Extracting service insights from APM
Review the Splunk Application Performance Monitoring homepage
Now that you have your OTel Collector in place and our applications instrumented, you should have data populating in the out of the box visualizations in Splunk Application Performance Monitoring. Let's get a feel for these highly valuable components of the product.
The Splunk Application Performance Monitoring homepage provides a high density view at a service/workflow level with historical context. Out of the box, this page shows you Top Services by Error Rate, Top Services by Latency (P90) as well as the Top Business Workflows by Error Rate and then by Duration (P90). For more details, choose a viewing preference: Service Map, Tag Spotlight, or Trace Search.
Learn more about monitoring applications with pre-built dashboards in Splunk APM.
Review the Service Map
The Service Map is a visual representation of your various services and their dependencies. Splunk Application Performance Monitoring automatically discovers your instrumented services and their interactions to present dynamic and real-time service maps of your application’s architecture. Use the service map to make more sense of your complex network of services and quickly identify where issues may be occurring, in a visual way.
Review Tag Spotlight
Use Tag Spotlight to analyze the performance of your services to discover trends that contribute to high latency or error rates with indexed span tags. You can break down every indexed span tag for a particular service to view metrics for it. When you select specific span tag values or a specific time range, you can view representative traces to learn more about an outlying incident.
Create service and business workflow detectors
You can dynamically monitor error rate and latency in the services you are tracing with Splunk Application Performance Monitoring as well as Business Workflows. Let’s walk through a configuration of a Splunk Application Performance Monitoring Service/Business Workflow Detector below.
So, what can you configure within a Detector? Detectors contain rules that specify:
- When the detector will be triggered, based on conditions related to the detector’s signal/metric
- The severity of the alert to be generated by the detector
- Where notifications should be sent
From there, set up your detector parameters:
- Type. Choose what type of detector to create: APM Metric or Infrastructure/Custom Metric.

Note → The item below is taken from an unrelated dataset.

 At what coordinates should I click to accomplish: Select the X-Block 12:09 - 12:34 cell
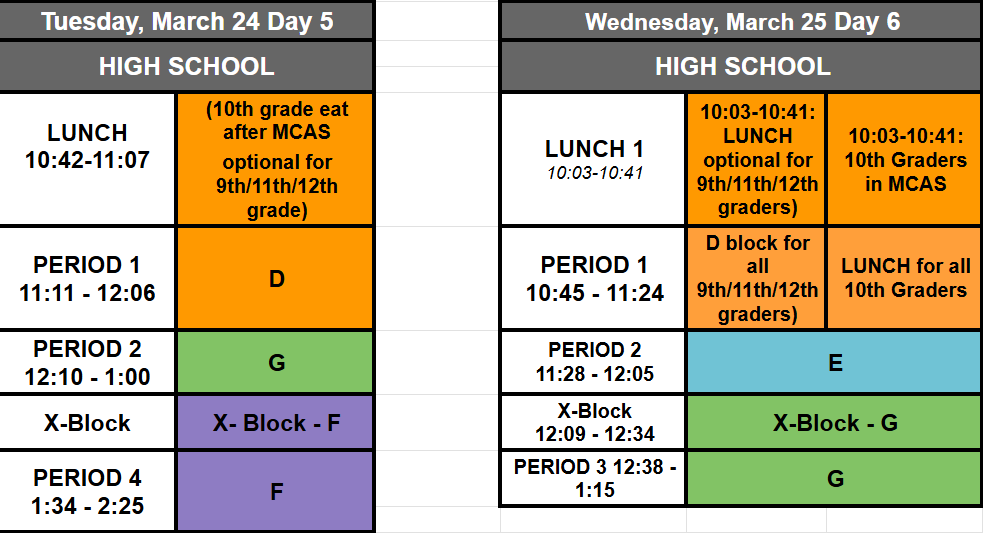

- Alert Signal. Define what Service Metric or Business Workflow are you trying to alert on: Error Rate or Latency. Here you will also define the specific environment and specific service/endpoint
- Alert Condition. Define the conditions of the signal/metric in which you would like to be alerted on: Static Threshold or Sudden Change.
- Alert Settings. These settings depend on which condition is selected and will be configured at this step.
- Alert Message. Define the severity of the alert and customize the message of it. Can also link to helpful documentation to be delivered with the alert.
- Alert Recipients. Define who will receive the alert and the delivery method: email, Splunk On-Call, Slack, PagerDuty, Webhook, etc.